When Balaji Srinivasan talks, people listen. As a co-founder of 21 Inc., the company that has raised more money in the cryptocurrency space than any, Srinivasan naturally gains attention when he talks about cryptocurrency’s future. He recently set off a volley of engaging comments when he tweeted about one of the most contentious cryptocurrency topics – private blockchain consortiums.
Srinivasan tweeted that consortiums could be the limiting blockchain adoption since one of their primary purposes is to bring normally distrusting actors together.
Private Blockchain Challenges
Private blockchains make more sense among parties that are less trusting of each other, he tweeted, but this makes gaining buy-in more time consuming. He compared it to passing an international treaty.
While 21 Inc.’s focus is in supporting bitcoin development, the company has some stake in the growth of private blockchains, which is where much of the current institutional investment is flowing.
Srinivasan said he thought everyone would share his enthusiasm for different business applications. He has realized getting buy-in for a private blockchain from different businesses takes time since they have to recognize the concept’s value, and they have to agree to use the same software. He believes the market will eventually support the concept.
Srinivasan said selling a private blockchain requires surviving a long sales cycle, which can be difficult. He said it will be easier for consortiums to agree on an open source private blockchain than a for-profit option. He referred to pure open source blockchains as “demilitarized zones.”
Twitter Dialogue Commences
One respondent noted that banking consortiums played a key role in DTCC, MasterCard, VISA and Swift.
Another noted that systems integration will prove to be a limiting factor.
Still another person pointed out that government could play an important role in private blockchain development.
The main reason that financial institution consortiums have proven controversial is they are seen as trying to use private blockchains to control cryptocurrency.
Distrust For Consortiums
Overstock.com CEO Patrick Byrne recently warned that the private R3 consortium is looking to outlaw competition, CCN reported. He alleged that Wall Street is coming together to ensure that their version of the blockchain is the only one that will matter, in a regulatory way, in the future.

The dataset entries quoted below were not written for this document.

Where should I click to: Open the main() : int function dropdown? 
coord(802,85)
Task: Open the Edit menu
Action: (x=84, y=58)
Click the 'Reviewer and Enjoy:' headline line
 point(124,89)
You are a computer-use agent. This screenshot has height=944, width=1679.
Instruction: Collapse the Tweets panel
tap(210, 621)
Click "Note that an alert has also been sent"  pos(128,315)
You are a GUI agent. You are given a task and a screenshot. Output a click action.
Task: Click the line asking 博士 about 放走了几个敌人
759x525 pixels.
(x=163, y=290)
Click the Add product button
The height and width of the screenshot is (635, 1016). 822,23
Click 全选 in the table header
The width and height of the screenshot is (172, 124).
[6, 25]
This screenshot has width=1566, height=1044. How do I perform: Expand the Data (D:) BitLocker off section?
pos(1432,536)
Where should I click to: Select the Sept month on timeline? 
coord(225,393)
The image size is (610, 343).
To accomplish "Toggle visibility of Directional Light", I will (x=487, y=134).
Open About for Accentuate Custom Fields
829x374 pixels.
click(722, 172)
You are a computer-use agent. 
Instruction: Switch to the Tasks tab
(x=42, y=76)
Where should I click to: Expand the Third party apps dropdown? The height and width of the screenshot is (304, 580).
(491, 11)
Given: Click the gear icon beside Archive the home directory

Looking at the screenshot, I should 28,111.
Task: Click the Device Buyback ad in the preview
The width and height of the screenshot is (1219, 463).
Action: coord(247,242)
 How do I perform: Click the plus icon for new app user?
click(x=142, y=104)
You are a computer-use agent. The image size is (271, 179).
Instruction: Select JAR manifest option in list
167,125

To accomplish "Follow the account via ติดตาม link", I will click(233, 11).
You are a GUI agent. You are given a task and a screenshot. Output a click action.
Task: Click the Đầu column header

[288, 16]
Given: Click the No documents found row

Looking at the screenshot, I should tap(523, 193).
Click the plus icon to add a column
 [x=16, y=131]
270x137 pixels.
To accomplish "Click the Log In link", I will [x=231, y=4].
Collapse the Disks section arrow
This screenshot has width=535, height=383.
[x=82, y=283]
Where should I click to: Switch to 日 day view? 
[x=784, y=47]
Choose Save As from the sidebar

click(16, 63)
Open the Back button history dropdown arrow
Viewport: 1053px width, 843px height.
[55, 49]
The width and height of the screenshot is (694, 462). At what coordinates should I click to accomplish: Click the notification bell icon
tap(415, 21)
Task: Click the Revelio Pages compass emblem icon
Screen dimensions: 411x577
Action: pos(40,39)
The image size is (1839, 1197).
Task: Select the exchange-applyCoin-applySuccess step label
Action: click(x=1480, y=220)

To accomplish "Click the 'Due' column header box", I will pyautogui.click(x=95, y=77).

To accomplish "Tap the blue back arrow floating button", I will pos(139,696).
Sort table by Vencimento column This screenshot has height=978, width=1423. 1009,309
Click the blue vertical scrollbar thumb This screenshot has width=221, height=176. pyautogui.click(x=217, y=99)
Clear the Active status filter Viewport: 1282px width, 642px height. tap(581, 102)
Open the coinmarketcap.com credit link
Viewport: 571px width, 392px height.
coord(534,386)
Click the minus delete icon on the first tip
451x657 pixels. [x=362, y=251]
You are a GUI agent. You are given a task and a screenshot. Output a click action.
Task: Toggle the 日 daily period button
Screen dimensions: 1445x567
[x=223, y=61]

The way in which Wall Street moves ahead at this point could have a profound influence of whether blockchain takes hold in finance.
What 21 Inc. Brings
21 Inc., a small Linux computer that has the bitcoin protocol as part of its operating system, set a startup funding record when it secured $116 million in venture capital not just as a Bitcoin startup, but for any bitcoin company in the technology’s six-plus years.
The name 21 Inc. comes from the 21 million bitcoins that will be produced in total by the year 2140, once all bitcoin blocks have been successfully mined.
Major players affiliated with 21 Inc. include Peter Thiel and Max Levchin, co-founders of PayPal; Andreessen Horowitz; RRE Ventures; Qualcomm Inc.; Dropbox Inc. CEO Drew Houston; Zynga Inc. co-founder Mark Pincus; Expedia Inc. CEO Dara Khosrowshahi; and eBay Inc. co-founder Jeff Skoll. Cisco Systems Inc. and Mark Templeton became investors last year while former U.S. Treasury Secretary Lawrence H. Summers joined the advisory board.
Srinivasan, a partner at Andreessen Horowitz, compares 21’s work in building bitcoin products for the general public to the early development of 56-KB Internet modems, international fiber cables, and wireless Internet towers. Such innovations were integral in the mass adoption of the Internet, and 21 Inc. looks to follow the Internet’s growth model.
21 Inc. last May released plans for a mining chip called 21 BitShare, CCN reported. The chip enables consumer devices such as smartphones to mine bitcoin while receiving small distributions from a managed pool of bitcoin earnings. The model could facilitate a new form of digital commerce and interconnectivity.
In February, the company launched a free web application to help bitcoin users determine the fee required to confirm a transaction in a given amount of time.